Acoustic methods of acoustical power determination
 
  1. A method of irradiated power estimation by determination of a horn oscillation amplitude by a vibrometer results in mistakable results because appearance of cavitation bubbles leads to considerable decreasing of acoustical impedance (rc), r is media density, c is media sound speed. This event is due to decreasing of sound speed in bubbly liquid that can be even smaller then sound speed in the gas. For example, sound speed in cavitating water falls down to two orders of magnitude (from 1500 m/s in pure water to 15-50 m/s!) At cavitation, the acoustic impedance of media is changed significantly and stochastically both in space and in time and also considerable sound speed dispersion takes place. Besides, one can measure the amplitude from the front of the horn only by this method, but the energy irradiated in other directions is determined laboriously.
  2. Computation of the irradiated specific power I is done by the formula:
    I = kU/(rc),
    where conversion coefficient k depends on the type of transducer, U is the voltage on the transducer. Note that k is undetermined in principle (because value of acoustical power is unknown) and varies in a wide range for every irradiator.
  3. Application of piezoelectric or magnetostrictive sensitive elements and thermoelectric method based on the absorption of sound and heating of a calibrated sticky drop, gives some relative parameters in one point (relative method).
  4. Optical measurements (interference and semi shadow methods), based on the measurement of refraction index, need a determined configuration of acoustical parameters. At cavitation, the distribution of acoustical parameters in a liquid is stochastic one and these methods are, obviously, inapplicable (relative method).

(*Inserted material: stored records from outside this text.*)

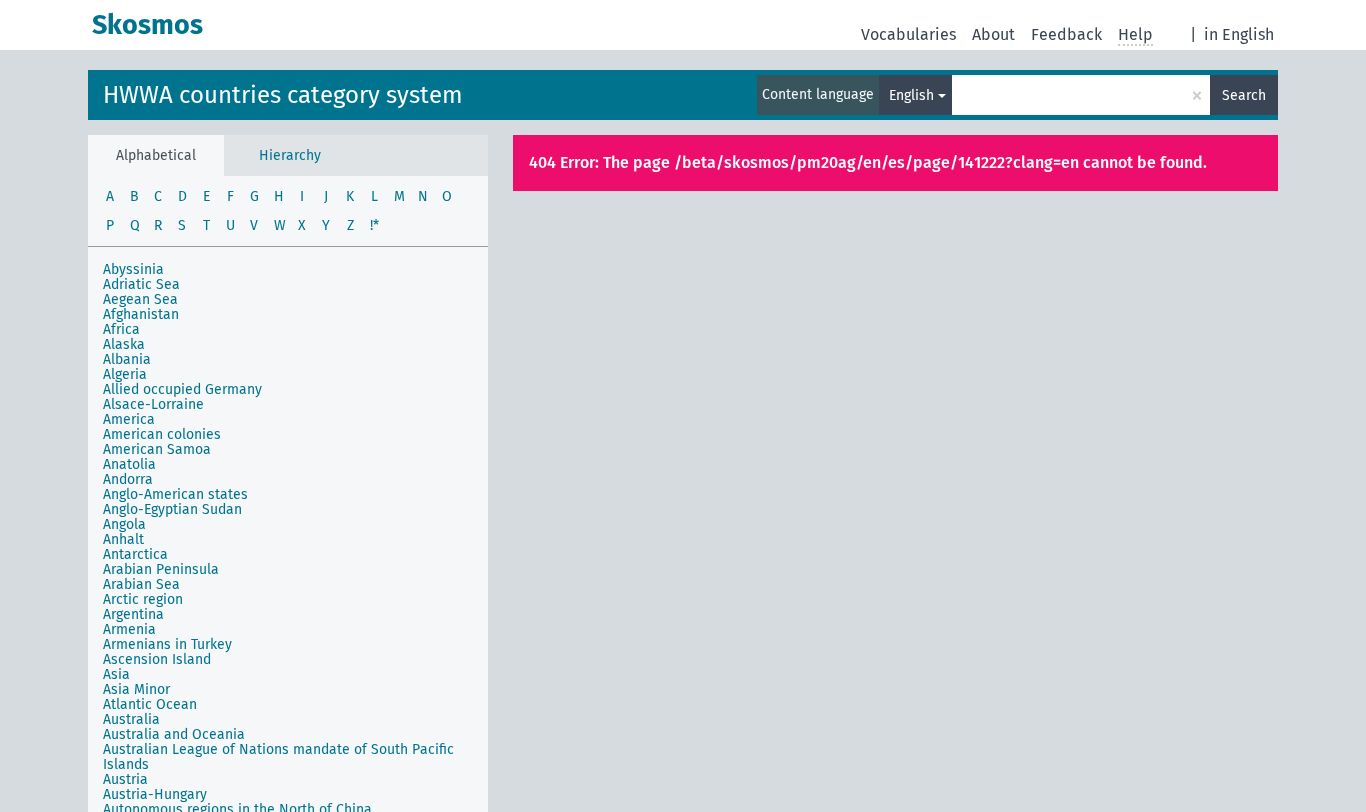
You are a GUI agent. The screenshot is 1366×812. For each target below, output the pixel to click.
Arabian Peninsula (161, 569)
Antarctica (135, 554)
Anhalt (123, 539)
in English (1239, 34)
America (129, 419)
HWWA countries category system (283, 95)
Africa (121, 329)
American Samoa (157, 449)
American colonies (162, 434)
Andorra (128, 479)
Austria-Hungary (155, 794)
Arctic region (143, 599)
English (911, 95)
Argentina (133, 614)
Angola (124, 524)
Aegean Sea (140, 299)
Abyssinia (133, 269)
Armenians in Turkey (167, 644)
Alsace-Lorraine (153, 404)
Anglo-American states (175, 494)
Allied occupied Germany (182, 389)
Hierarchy (290, 155)
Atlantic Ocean (150, 704)
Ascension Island (157, 659)
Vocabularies (908, 34)
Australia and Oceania (174, 734)
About (993, 34)
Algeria (125, 374)
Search (1244, 95)
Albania (127, 359)
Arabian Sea (141, 584)
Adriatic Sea (141, 284)
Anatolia (129, 464)
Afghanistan (141, 314)
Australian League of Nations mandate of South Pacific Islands (278, 757)
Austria (125, 779)
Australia (131, 719)
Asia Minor (136, 689)
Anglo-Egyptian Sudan (172, 509)
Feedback (1066, 34)
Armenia (129, 629)
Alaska (124, 344)
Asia (116, 674)
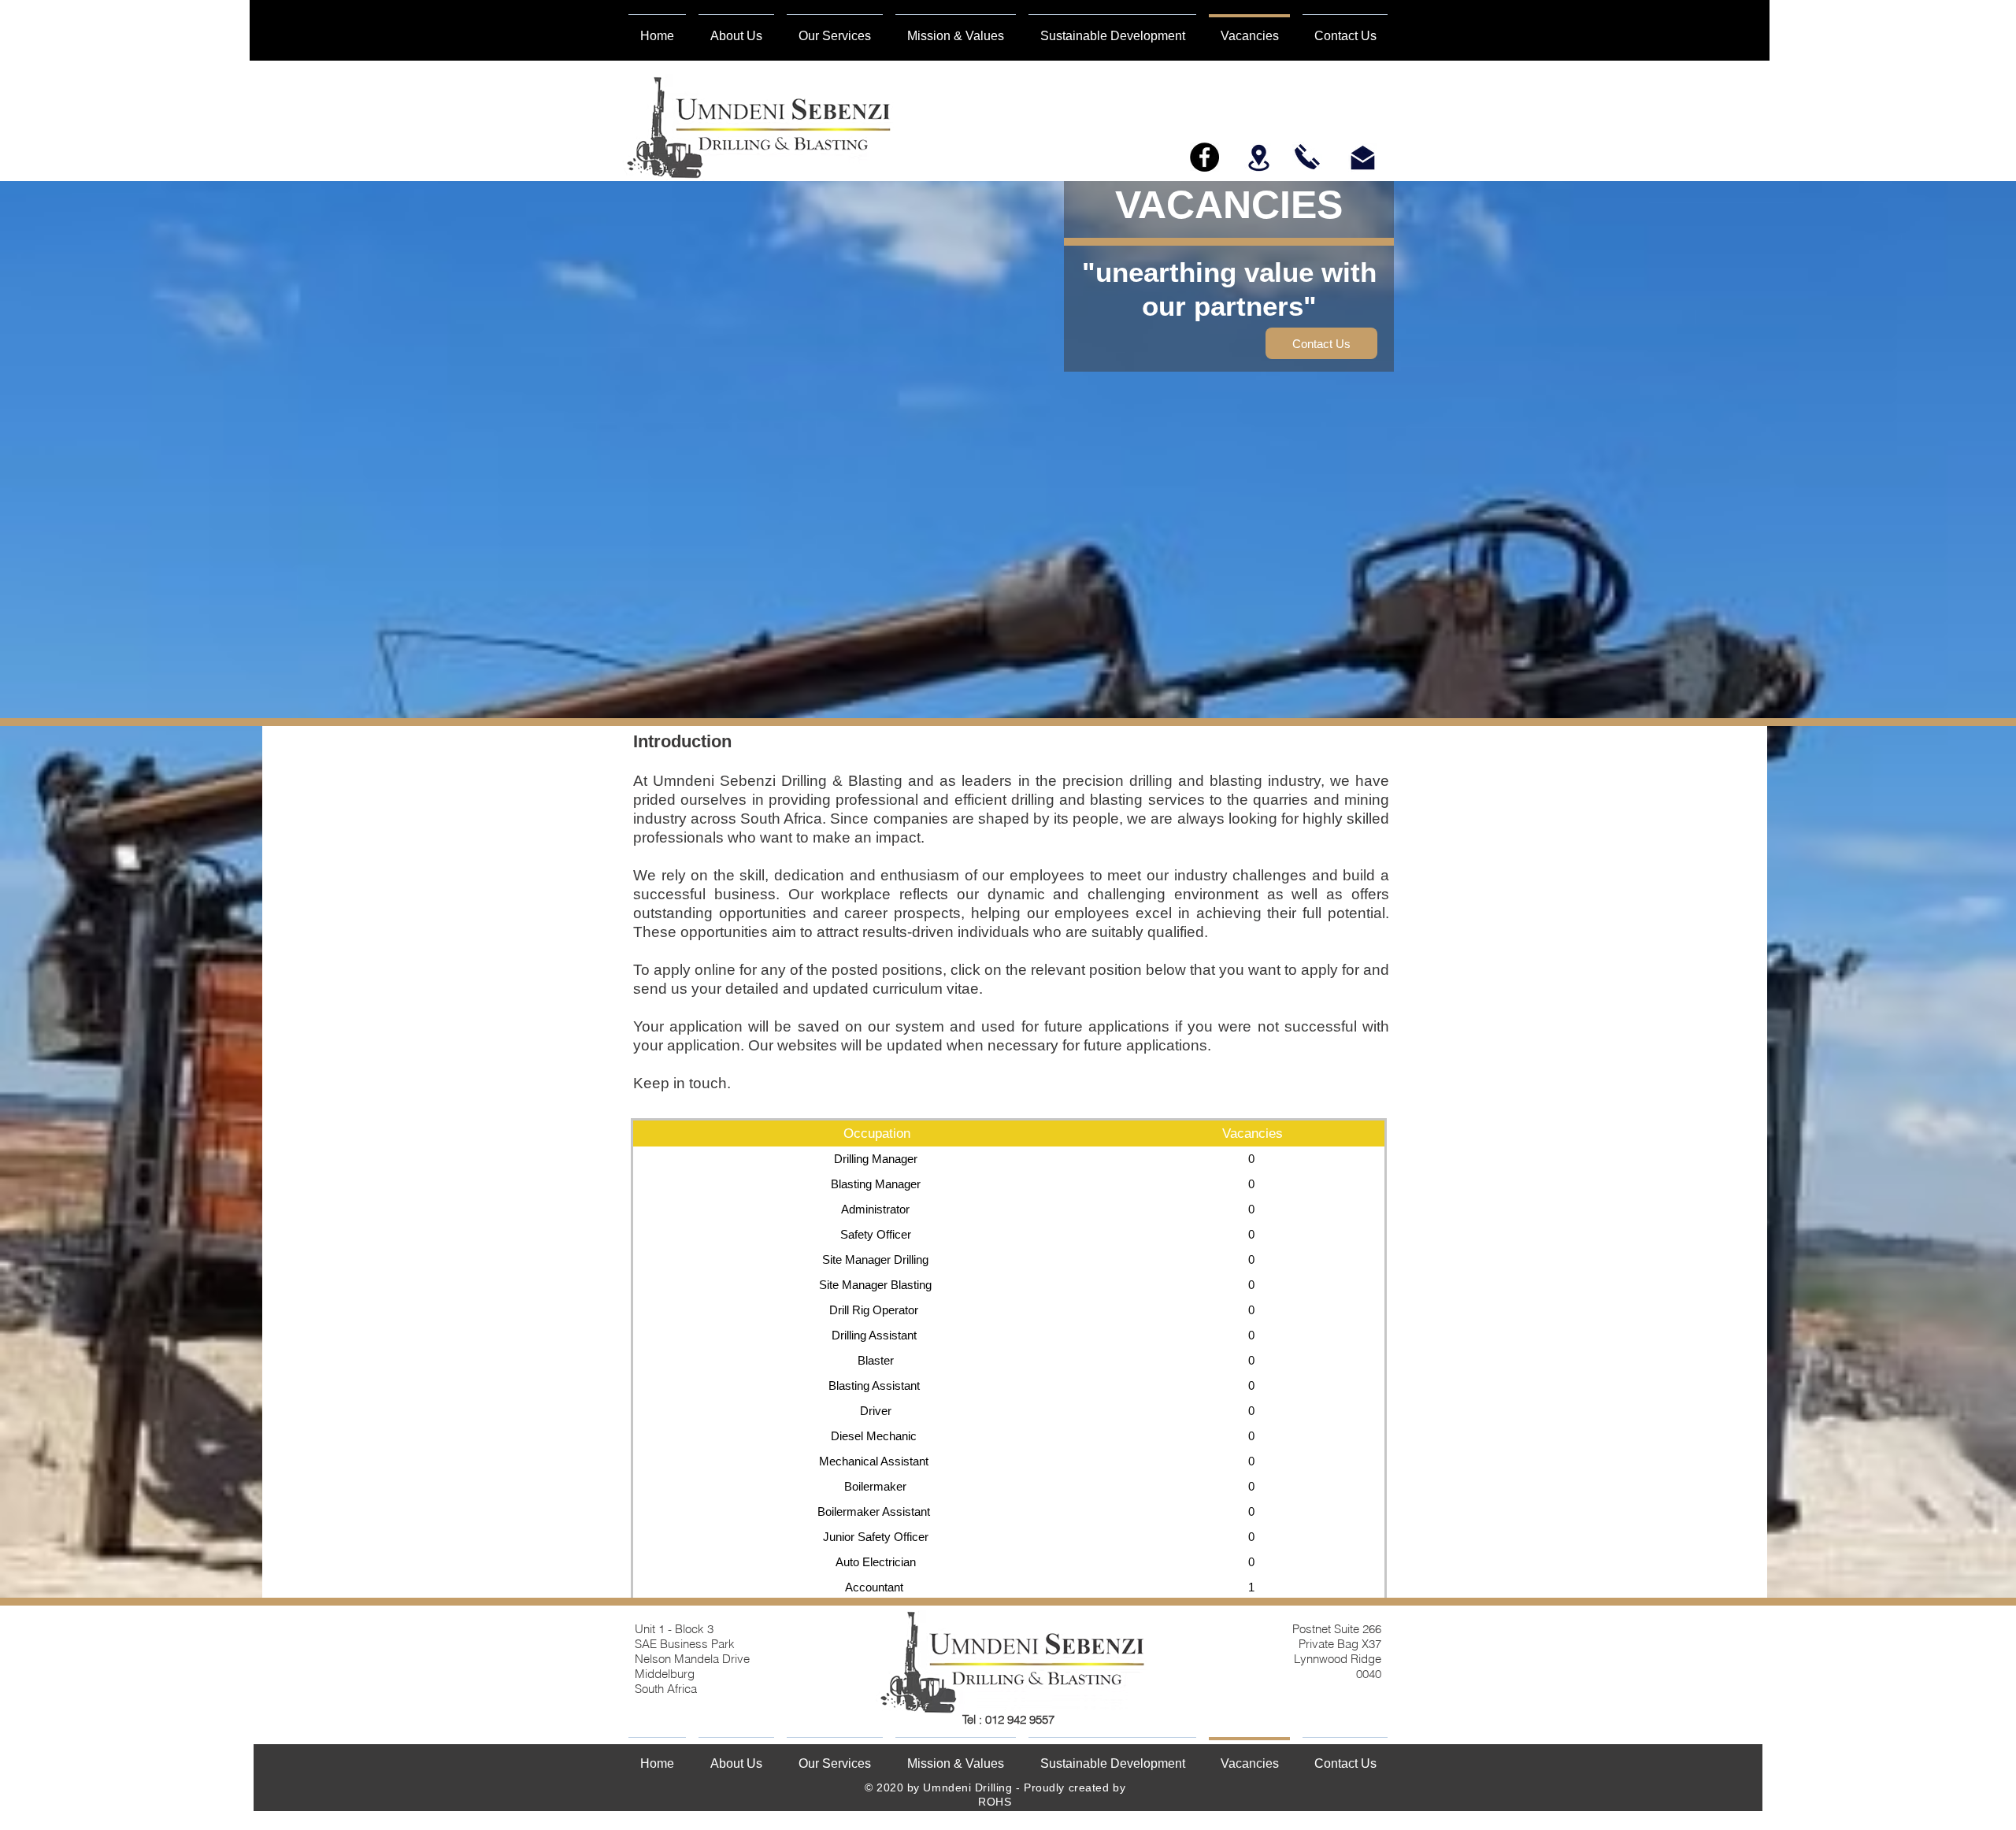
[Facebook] (1204, 157)
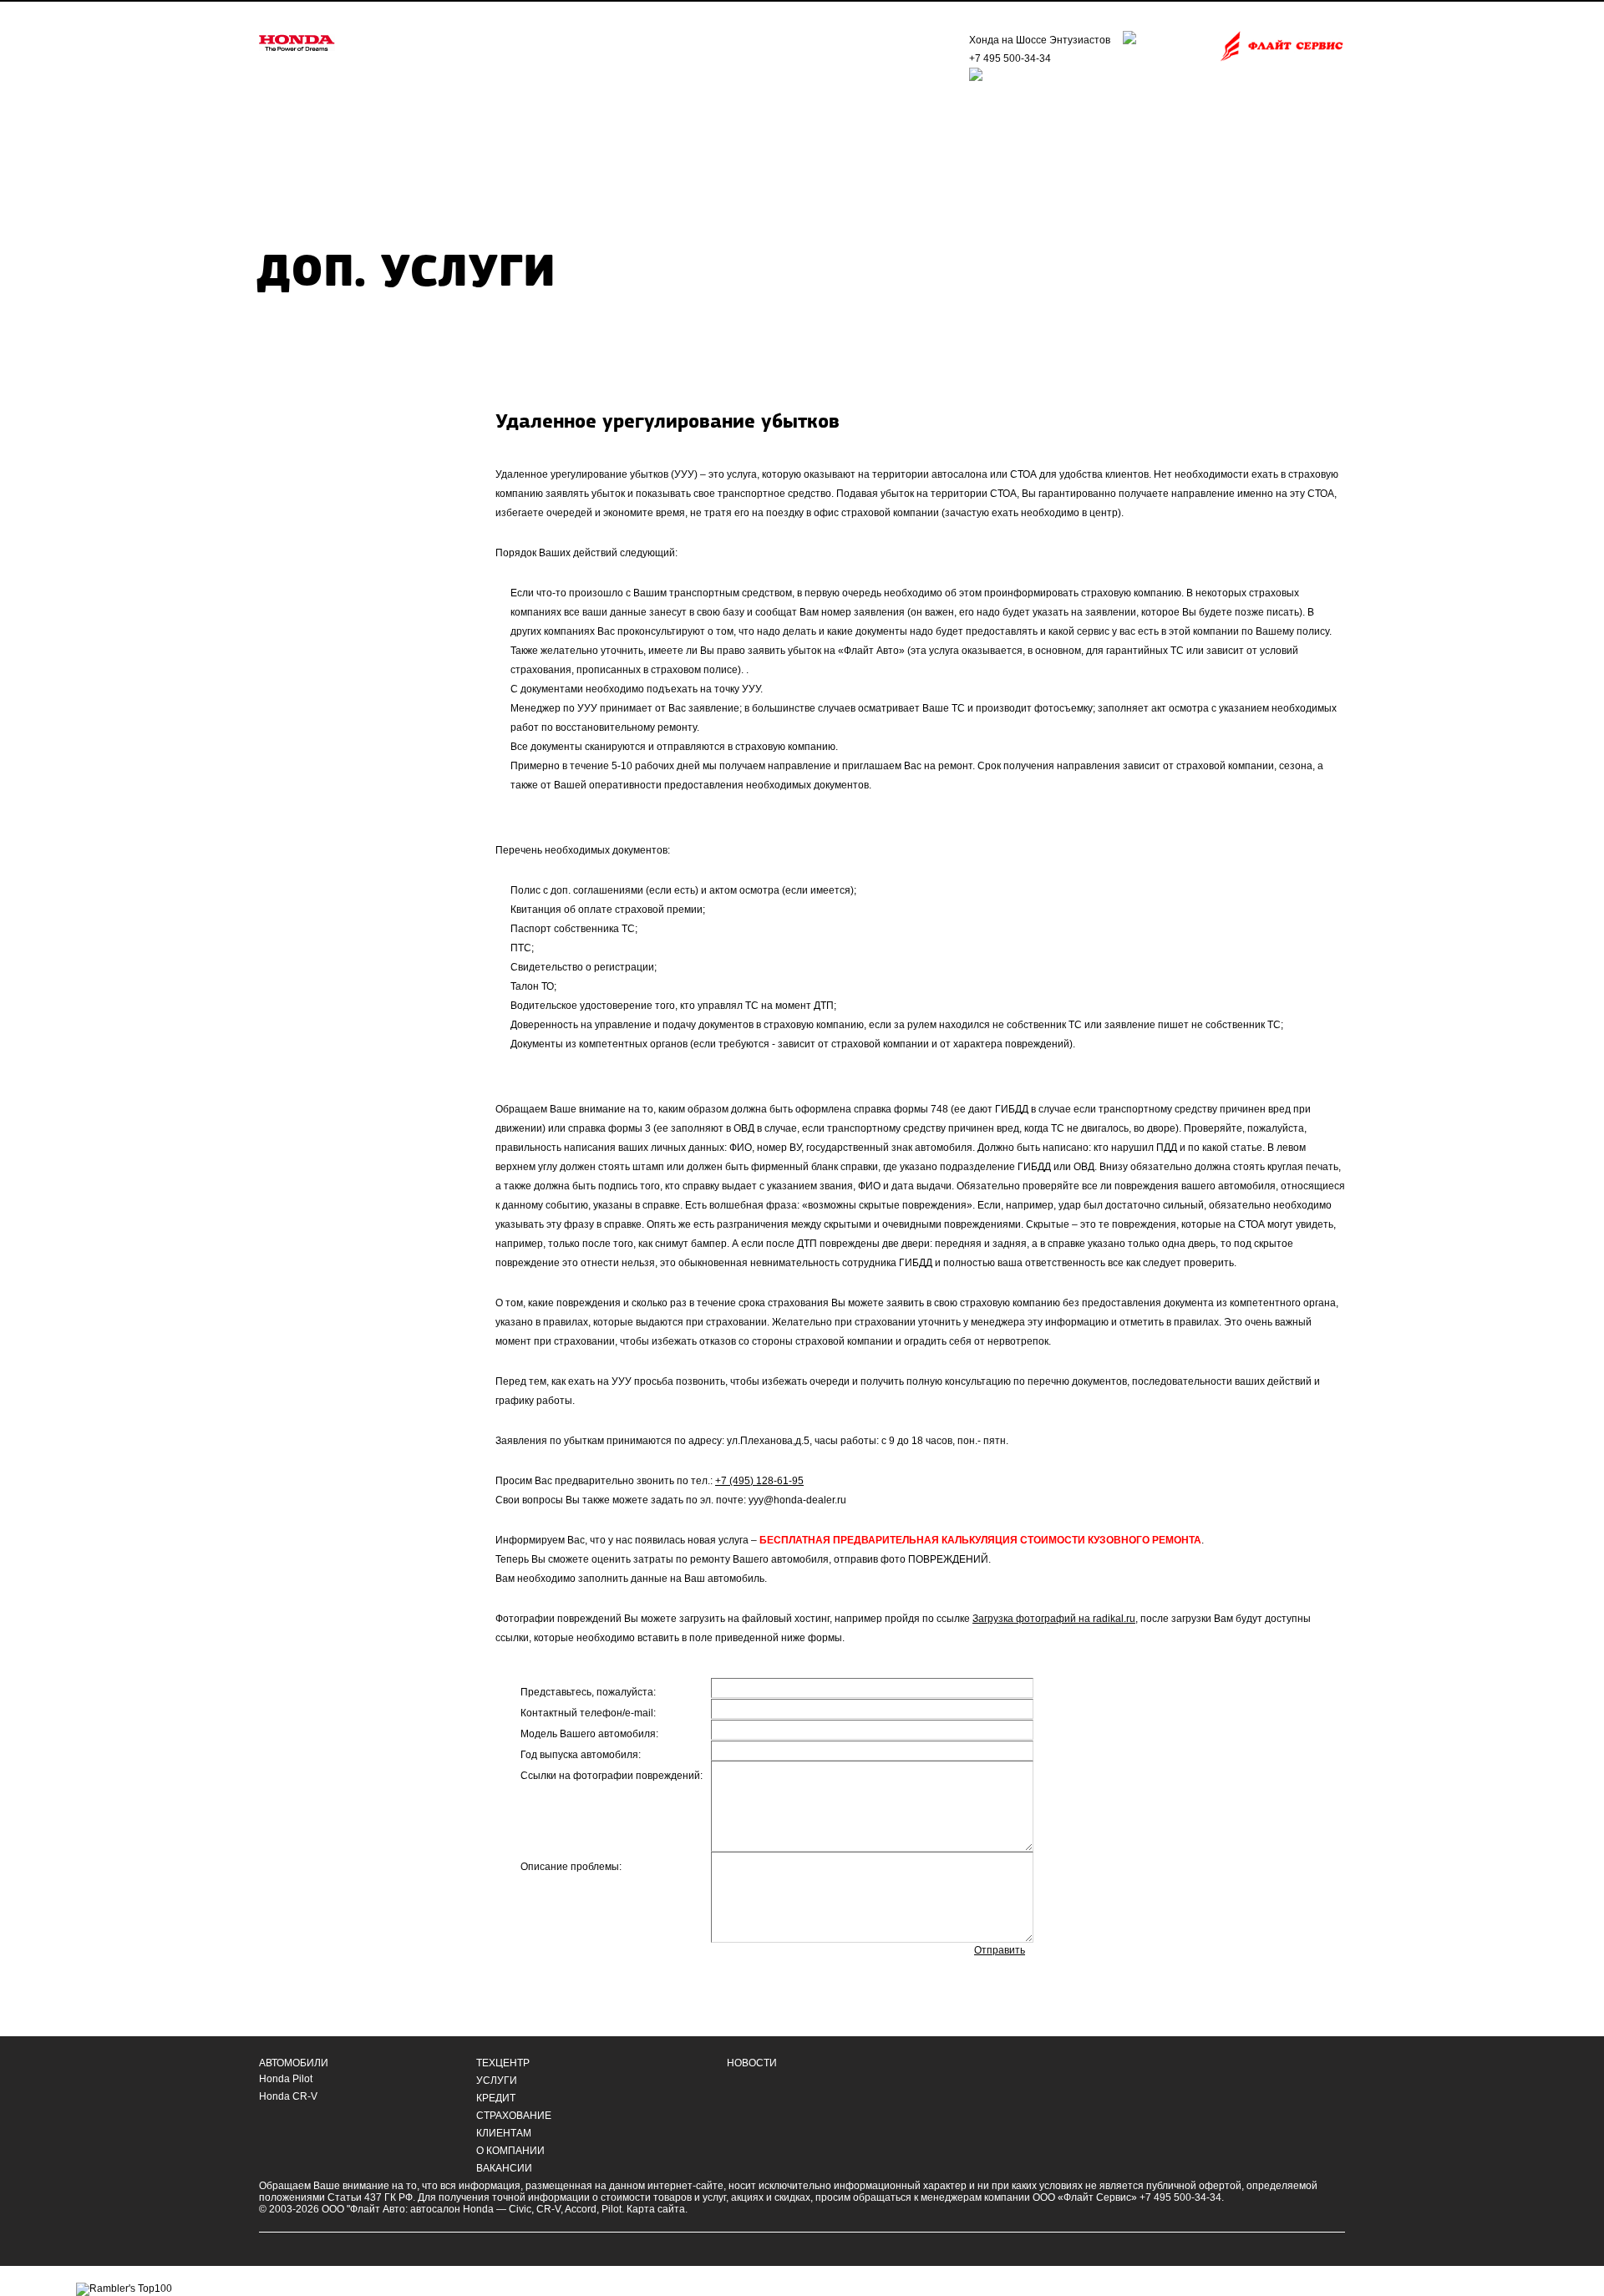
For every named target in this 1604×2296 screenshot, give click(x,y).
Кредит (495, 2098)
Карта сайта (656, 2209)
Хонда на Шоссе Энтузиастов (1039, 40)
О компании (510, 2151)
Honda (478, 2209)
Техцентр (503, 2063)
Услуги (496, 2080)
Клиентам (503, 2133)
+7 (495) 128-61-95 (759, 1481)
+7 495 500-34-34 (1010, 58)
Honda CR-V (288, 2096)
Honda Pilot (285, 2079)
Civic (520, 2209)
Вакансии (504, 2168)
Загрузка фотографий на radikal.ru (1053, 1618)
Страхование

  5. Measurement of the radiation pressure in a small liquid volume gives wrong results at presence of multiple reflections of ultrasonic waves. Note, that methods 2-5 need precise determination of rc value and have the same drawback as method 1 considered above (relative method). Consequently, by using of these methods one cannot determine correctly the irradiated acoustical power and moreover the absorbed one as well.